- [THE TASK]: Copy out these records word for word.

- [WORKING DATA]:
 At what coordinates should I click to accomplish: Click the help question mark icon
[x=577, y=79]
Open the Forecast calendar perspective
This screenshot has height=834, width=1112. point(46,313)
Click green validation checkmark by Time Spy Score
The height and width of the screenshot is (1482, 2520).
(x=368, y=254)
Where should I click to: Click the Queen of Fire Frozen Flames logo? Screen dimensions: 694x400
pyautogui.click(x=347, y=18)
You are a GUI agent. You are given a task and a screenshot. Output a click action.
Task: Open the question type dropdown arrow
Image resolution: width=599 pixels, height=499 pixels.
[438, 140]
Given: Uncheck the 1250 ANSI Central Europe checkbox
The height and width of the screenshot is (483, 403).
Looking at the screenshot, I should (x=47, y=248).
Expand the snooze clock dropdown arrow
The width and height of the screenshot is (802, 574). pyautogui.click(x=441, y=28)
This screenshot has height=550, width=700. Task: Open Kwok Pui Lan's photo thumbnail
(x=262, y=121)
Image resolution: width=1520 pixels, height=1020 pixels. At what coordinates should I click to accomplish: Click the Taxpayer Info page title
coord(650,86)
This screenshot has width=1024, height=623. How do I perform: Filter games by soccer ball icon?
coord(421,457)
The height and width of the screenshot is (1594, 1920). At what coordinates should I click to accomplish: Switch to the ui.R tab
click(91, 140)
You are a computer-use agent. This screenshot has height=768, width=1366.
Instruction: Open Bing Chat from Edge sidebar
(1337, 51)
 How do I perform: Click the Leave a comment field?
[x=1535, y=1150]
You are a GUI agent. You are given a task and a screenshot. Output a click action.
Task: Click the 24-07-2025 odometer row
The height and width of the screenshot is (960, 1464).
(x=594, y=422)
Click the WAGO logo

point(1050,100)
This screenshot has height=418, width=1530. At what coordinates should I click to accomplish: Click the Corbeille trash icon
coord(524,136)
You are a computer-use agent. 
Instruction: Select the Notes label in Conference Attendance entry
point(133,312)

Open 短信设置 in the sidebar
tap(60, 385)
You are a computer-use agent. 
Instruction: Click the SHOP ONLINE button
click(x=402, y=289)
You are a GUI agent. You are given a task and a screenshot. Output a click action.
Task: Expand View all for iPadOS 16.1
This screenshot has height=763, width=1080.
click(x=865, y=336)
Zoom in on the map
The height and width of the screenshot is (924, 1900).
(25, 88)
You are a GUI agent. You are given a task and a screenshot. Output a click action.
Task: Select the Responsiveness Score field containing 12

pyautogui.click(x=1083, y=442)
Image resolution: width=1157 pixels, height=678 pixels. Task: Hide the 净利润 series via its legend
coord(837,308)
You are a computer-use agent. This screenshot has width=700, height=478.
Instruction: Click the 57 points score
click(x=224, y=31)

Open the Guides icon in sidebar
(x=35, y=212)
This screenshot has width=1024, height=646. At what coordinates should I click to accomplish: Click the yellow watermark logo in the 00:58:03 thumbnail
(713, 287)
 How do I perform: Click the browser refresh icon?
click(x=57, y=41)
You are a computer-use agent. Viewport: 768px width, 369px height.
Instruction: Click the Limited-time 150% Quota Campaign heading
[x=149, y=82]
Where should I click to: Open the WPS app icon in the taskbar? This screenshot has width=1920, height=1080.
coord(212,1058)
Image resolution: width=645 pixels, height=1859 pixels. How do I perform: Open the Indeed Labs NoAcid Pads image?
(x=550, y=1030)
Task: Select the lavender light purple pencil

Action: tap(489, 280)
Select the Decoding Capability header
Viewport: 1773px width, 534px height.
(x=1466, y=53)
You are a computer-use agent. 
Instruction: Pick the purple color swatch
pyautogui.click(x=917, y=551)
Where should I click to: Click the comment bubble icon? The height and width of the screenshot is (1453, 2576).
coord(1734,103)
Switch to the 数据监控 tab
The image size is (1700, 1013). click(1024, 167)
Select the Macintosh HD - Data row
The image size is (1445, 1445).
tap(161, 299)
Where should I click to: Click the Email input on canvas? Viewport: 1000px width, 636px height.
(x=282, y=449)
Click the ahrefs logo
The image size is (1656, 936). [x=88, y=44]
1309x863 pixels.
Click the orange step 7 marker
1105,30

- [TASK SOLUTION]:
 At what coordinates should I click to accomplish: Click the help question mark icon
[x=577, y=79]
Open the Forecast calendar perspective
This screenshot has height=834, width=1112. point(46,313)
Click green validation checkmark by Time Spy Score
The height and width of the screenshot is (1482, 2520).
(x=368, y=254)
Where should I click to: Click the Queen of Fire Frozen Flames logo? Screen dimensions: 694x400
pyautogui.click(x=347, y=18)
You are a GUI agent. You are given a task and a screenshot. Output a click action.
Task: Open the question type dropdown arrow
Image resolution: width=599 pixels, height=499 pixels.
[438, 140]
Given: Uncheck the 1250 ANSI Central Europe checkbox
The height and width of the screenshot is (483, 403).
Looking at the screenshot, I should (x=47, y=248).
Expand the snooze clock dropdown arrow
The width and height of the screenshot is (802, 574). pyautogui.click(x=441, y=28)
This screenshot has height=550, width=700. Task: Open Kwok Pui Lan's photo thumbnail
(x=262, y=121)
Image resolution: width=1520 pixels, height=1020 pixels. At what coordinates should I click to accomplish: Click the Taxpayer Info page title
coord(650,86)
This screenshot has width=1024, height=623. How do I perform: Filter games by soccer ball icon?
coord(421,457)
The height and width of the screenshot is (1594, 1920). At what coordinates should I click to accomplish: Switch to the ui.R tab
click(91, 140)
You are a computer-use agent. This screenshot has height=768, width=1366.
Instruction: Open Bing Chat from Edge sidebar
(1337, 51)
 How do I perform: Click the Leave a comment field?
[x=1535, y=1150]
You are a GUI agent. You are given a task and a screenshot. Output a click action.
Task: Click the 24-07-2025 odometer row
The height and width of the screenshot is (960, 1464).
(x=594, y=422)
Click the WAGO logo

point(1050,100)
This screenshot has height=418, width=1530. At what coordinates should I click to accomplish: Click the Corbeille trash icon
coord(524,136)
You are a computer-use agent. 
Instruction: Select the Notes label in Conference Attendance entry
point(133,312)

Open 短信设置 in the sidebar
tap(60, 385)
You are a computer-use agent. 
Instruction: Click the SHOP ONLINE button
click(x=402, y=289)
You are a GUI agent. You are given a task and a screenshot. Output a click action.
Task: Expand View all for iPadOS 16.1
This screenshot has height=763, width=1080.
click(x=865, y=336)
Zoom in on the map
The height and width of the screenshot is (924, 1900).
(25, 88)
You are a GUI agent. You are given a task and a screenshot. Output a click action.
Task: Select the Responsiveness Score field containing 12

pyautogui.click(x=1083, y=442)
Image resolution: width=1157 pixels, height=678 pixels. Task: Hide the 净利润 series via its legend
coord(837,308)
You are a computer-use agent. This screenshot has width=700, height=478.
Instruction: Click the 57 points score
click(x=224, y=31)

Open the Guides icon in sidebar
(x=35, y=212)
This screenshot has width=1024, height=646. At what coordinates should I click to accomplish: Click the yellow watermark logo in the 00:58:03 thumbnail
(713, 287)
 How do I perform: Click the browser refresh icon?
click(x=57, y=41)
You are a computer-use agent. Viewport: 768px width, 369px height.
Instruction: Click the Limited-time 150% Quota Campaign heading
[x=149, y=82]
Where should I click to: Open the WPS app icon in the taskbar? This screenshot has width=1920, height=1080.
coord(212,1058)
Image resolution: width=645 pixels, height=1859 pixels. How do I perform: Open the Indeed Labs NoAcid Pads image?
(x=550, y=1030)
Task: Select the lavender light purple pencil

Action: tap(489, 280)
Select the Decoding Capability header
Viewport: 1773px width, 534px height.
(x=1466, y=53)
You are a computer-use agent. 
Instruction: Pick the purple color swatch
pyautogui.click(x=917, y=551)
Where should I click to: Click the comment bubble icon? The height and width of the screenshot is (1453, 2576).
coord(1734,103)
Switch to the 数据监控 tab
The image size is (1700, 1013). click(1024, 167)
Select the Macintosh HD - Data row
The image size is (1445, 1445).
tap(161, 299)
Where should I click to: Click the Email input on canvas? Viewport: 1000px width, 636px height.
(x=282, y=449)
Click the ahrefs logo
The image size is (1656, 936). [x=88, y=44]
1309x863 pixels.
Click the orange step 7 marker
1105,30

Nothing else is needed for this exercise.